Die Bundesregierung hält Kenntnisse der Muttersprache pflegebedürftiger Menschen für "sehr vorteilhaft" in der pflegerischen Versorgung. Sie könnten dazu beitragen, ein ganzheitliches und personzentriertes Pflegeverständnis umzusetzen. Das geht aus einer Antwort der Bundesregierung auf eine Kleine Anfrage der Linksfraktion hervor.
Demnach ist im Recht der sozialen Pflegeversicherung festgelegt, dass den Bedürfnissen nach einer kultursensiblen Pflege nach Möglichkeit Rechnung getragen werden soll. Außerdem sollen angemessene Wünsche pflegebedürftiger Menschen bei der Gestaltung der Unterstützung berücksichtigt werden.

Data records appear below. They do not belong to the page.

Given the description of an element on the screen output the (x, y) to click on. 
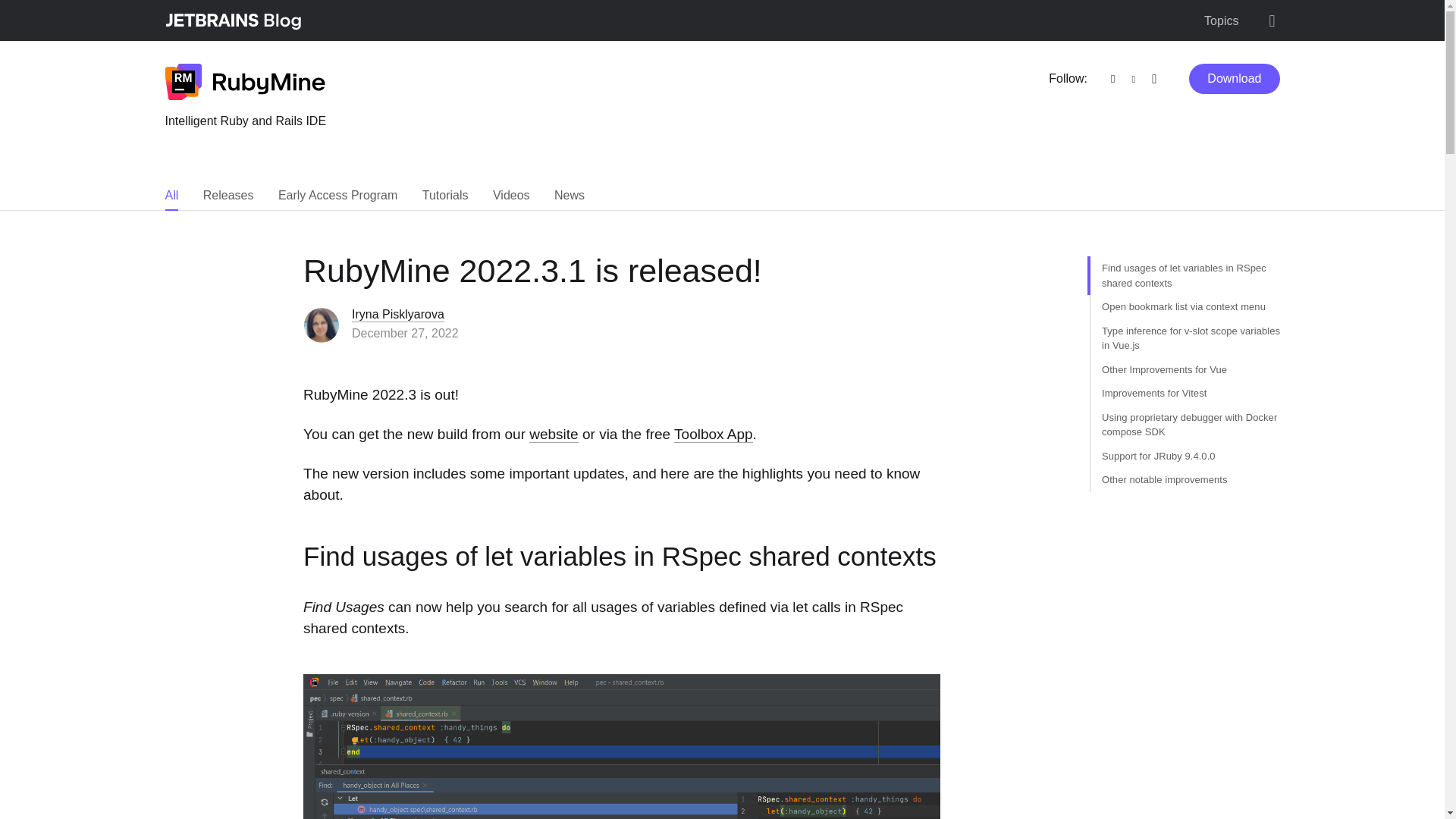
Topics (1221, 21)
Given the description of an element on the screen output the (x, y) to click on. 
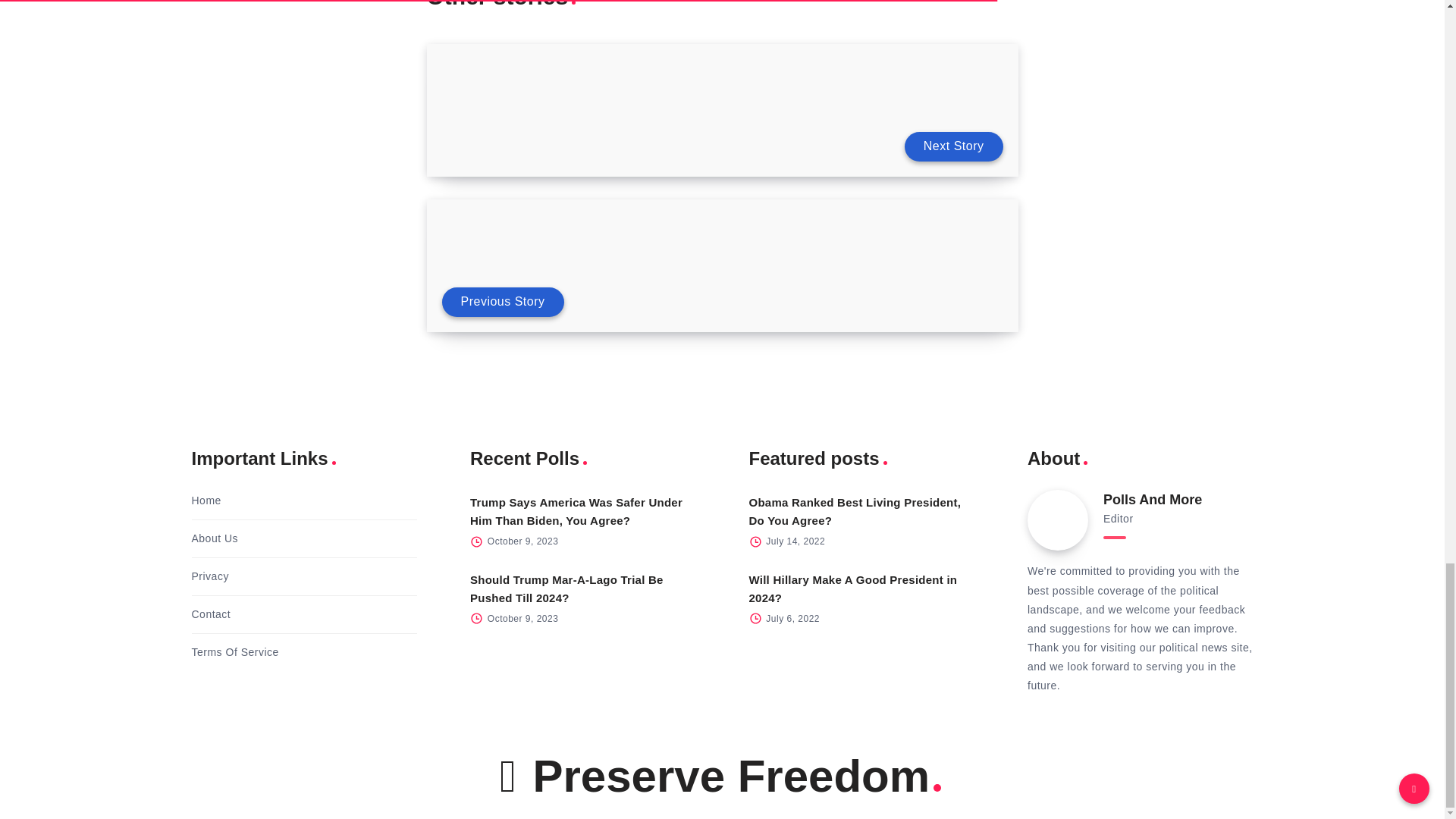
Terms Of Service (234, 651)
Will Hillary Make A Good President in 2024? (853, 588)
About Us (214, 538)
Privacy (209, 576)
Obama Ranked Best Living President, Do You Agree? (854, 511)
Home (205, 500)
Should Trump Mar-A-Lago Trial Be Pushed Till 2024? (566, 588)
Contact (210, 614)
Given the description of an element on the screen output the (x, y) to click on. 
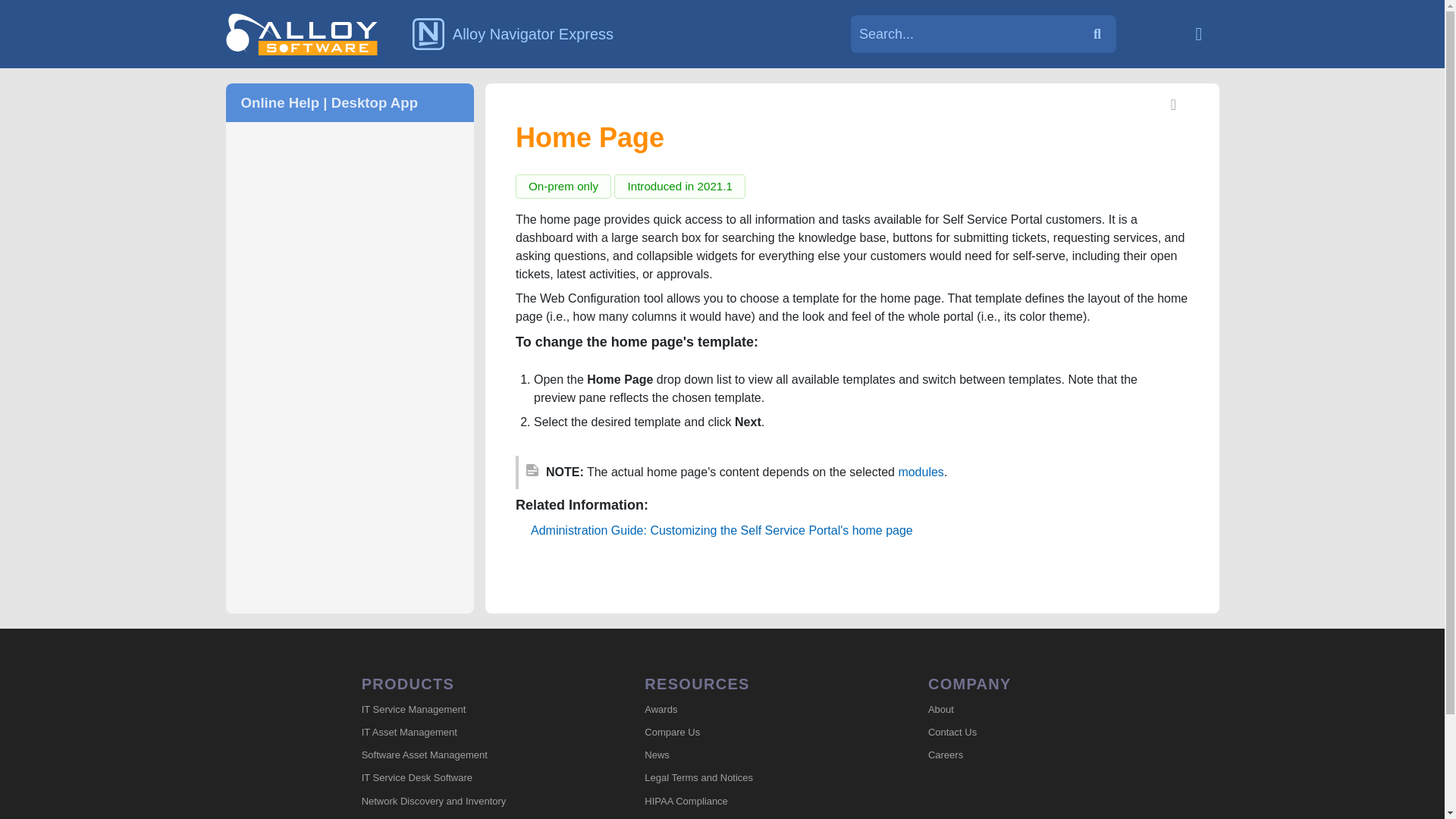
Careers (1034, 755)
Network Discovery and Inventory (468, 801)
About (1034, 709)
Compare Us (751, 732)
Contact Us (1034, 732)
IT Service Management (468, 709)
IT Asset Management (468, 732)
IT Service Desk Software (468, 778)
News (751, 755)
Software Asset Management (468, 755)
Print (1173, 105)
modules (920, 472)
Back to Home (1198, 33)
GDPR Compliance (751, 816)
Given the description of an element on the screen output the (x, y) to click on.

Kultursensible Pflege als Qualitätsanforderung
Besonders bei Menschen mit Demenz spielt nach Darstellung der Bundesregierung die Berücksichtigung von Sprachkompetenzen eine Rolle. Pflegeeinrichtungen, die nach § 72 SGB XI zugelassen sind, müssen sich an den Maßstäben und Grundsätzen zur Sicherung und Weiterentwicklung der Pflegequalität orientieren. Zu diesen Anforderungen gehöre eine kultursensible Pflege, "was auch die Berücksichtigung der Sprachkompetenzen umfasst".
Wie häufig Einrichtungen die Muttersprache von Pflegebedürftigen erfassen oder gezielt in der Biografiearbeit berücksichtigen, ist der Bundesregierung allerdings nicht bekannt. Zwar lägen dazu keine Daten vor. Es sei jedoch davon auszugehen, dass die meisten Einrichtungen die Muttersprache im Rahmen von Aufnahme- und Informationsgesprächen erfassen, da dort individuelle Gewohnheiten und Erwartungen erhoben würden.
Kein Änderungsbedarf in der Pflegeausbildung
Einen rechtlichen Änderungsbedarf sieht die Bundesregierung weder für die pflegerische Versorgung noch für die generalistische Pflegeausbildung. Die Ausbildung nach dem Pflegeberufegesetz berücksichtige bereits die Lebenssituation sowie den sozialen, kulturellen und religiösen Hintergrund der zu pflegenden Menschen. Auch die Versorgung von Menschen mit Demenz sei in Ausbildung und Prüfung verankert.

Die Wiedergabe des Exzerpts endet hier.